Por último, otra de las grandes fuentes de fallos de la democracia reside en la comunicación. Cuando la vía de comunicación del ciudadano hacia sus representantes y la posibilidad de debate ciudadano en asambleas están cortadas por un problema de número, la única vía de creación de opinión se circunscribe a los medios de comunicación. Pero estos medios cada vez están más concentrados en manos de unos pocos, usualmente de aquellos mismos que ejercen el poder económico, con lo cual la opinión de grandes masas de población resulta mediatizada por un filtro que marca la agenda de lo que es políticamente importante en cada momento.

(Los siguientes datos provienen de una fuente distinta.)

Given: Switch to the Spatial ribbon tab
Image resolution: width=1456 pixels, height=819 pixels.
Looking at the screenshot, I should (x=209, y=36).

Podría parecer que estamos condenados a convivir con el actual estado de cosas, y a aceptar que después de todo vivimos en el menos malo de los sistemas políticos y que, en consecuencia, es mejor votar para conservar lo poco que tenemos. Pero aunque abstencionista, no me considero un resignado. Creo en el poder ciudadano y confío en la capacidad de la humanidad para cambiar sus formas de vida si llega un momento en que éstas le resultan insatisfactorias. Actualmente ya existen muchos estudios y experiencias que muestran que otra democracia es posible. Lo único que falta es voluntad política para llevarlos a cabo y avanzar en esta dirección, que es la de dotar de mayores y mejores mecanismos de participación al conjunto de la ciudadanía, de introducir la democracia en la empresa o fomentar la cogestión de éstas, de reforzar la política local y segmentarla por barrios en las grandes ciudades, de ser siempre transparente y crear los mecanismos de control ciudadano necesarios, de redistribuir la riqueza o poner freno al enriquecimiento desmesurado, de fomentar unos medios de comunicación realmente libres en manos de la ciudadanía, de democratizar los organismos internacionales y de proteger al ciudadano de los intereses de capitales foráneos. Mientras la clase política no se mueva en esta dirección y lo único que nos proponga sea una nueva ley electoral, como la catalana, que se limita a dejarnos votar unos días más o a limitar las listas cerradas de los partidos, yo seguiré desconfiando de esta clase política al igual que percibo la desconfianza de ella hacia los ciudadanos.
Éstas son las causas profundas de mi abstencionismo. Se podrían enumerar muchas otras, como el circo electoral de las campañas, las corruptelas y tratos de favor de los partidos, las promesas incumplidas, el despilfarro de la publicidad electoralista, el desprecio hacia iniciativas sociales que no estén controladas por las instituciones y un largo etcétera, pero en el fondo se trata de causas segundas, consecuencias directas de la distancia hasta ahora insalvable entre la ciudadanía y sus políticos.